個人的にロードカナロアに迫る一番手はハクサンムーンです。CBC賞ではマジンプロスパーの執念に屈しましたが、次のアイビスサマーダッシュでは快速を見せつけ貫録勝ち。高松宮記念3着から特に力をつけてきたと見ます。
個人的にここ一年追いかけてきた馬が4歳秋にしていよいよ本格化と言っていいでしょう。

ハッキリ言ってスプリンターズステークスは逃げ馬不利ですし、脚質的にはロードカナロアは天敵ともいえます。しかしここまできたら天性のスピードで絶対王者をねじ伏せるシーンが是非見てみたい。
酒井騎手にも大いに期待しています。

さて、もう一頭注目馬が現れました。
条件戦から4連勝でオープンに駆け上がり、初重賞となった先日のキーンランドカップでも2着に入ったストレイトガールです。
お世辞にも一線級とは言えない相手だったとはいえ、初重賞で一番強い競馬をしたのはこの馬でした。
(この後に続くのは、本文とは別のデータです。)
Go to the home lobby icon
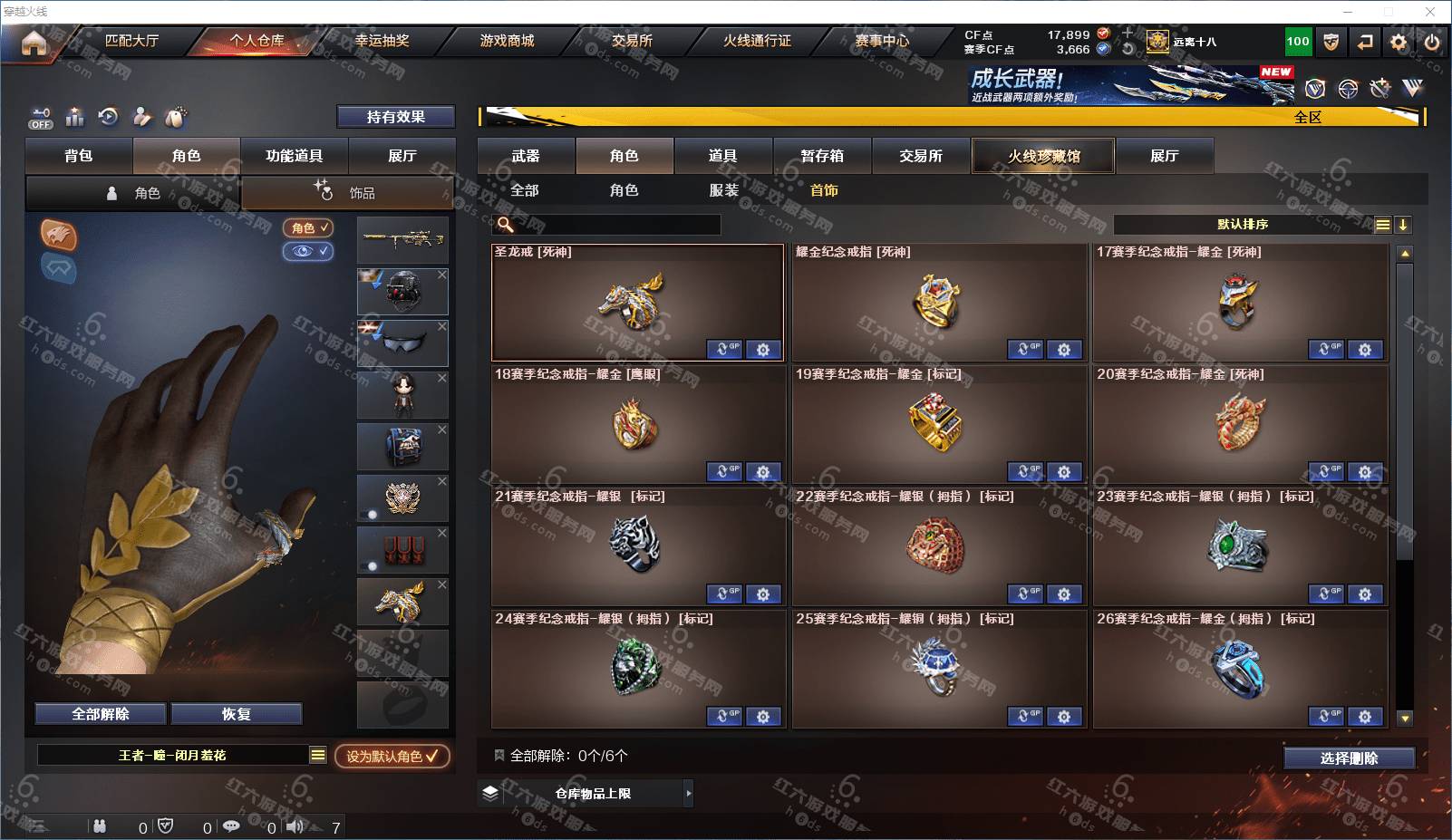This screenshot has height=840, width=1452. [x=34, y=42]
能力の高さは疑いようがありません。
しかし、さすがに6月から月2戦ずつをこなしながら、休みなしでGⅠ挑戦はいかにも厳しいか。
馬には『旬』というものがあり、一気に格を突き抜けるタイミングというものがありますが、さすがに今回は馬の限界に近づきすぎている感も大きく、陣営にとっては大きな賭けになるかもしれません。

このように面白い馬が多いスプリント戦線に対し、スペシャリストが育っていないマイラー路線は今は端境期という見方が大勢でしょう。

安田記念でスプリンターのロードカナロアと中距離馬のショウナンマイティにおいていかれたマイラーの中では、期待できるのはダノンシャークくらいですが、これからチャンピオン級に成長するのは難しいかも。
カレンブラックヒルも復活できるかは不透明ですし、3歳世代からこの秋に大きく成長する馬がいるかどうかにかかっているかもしれませんね。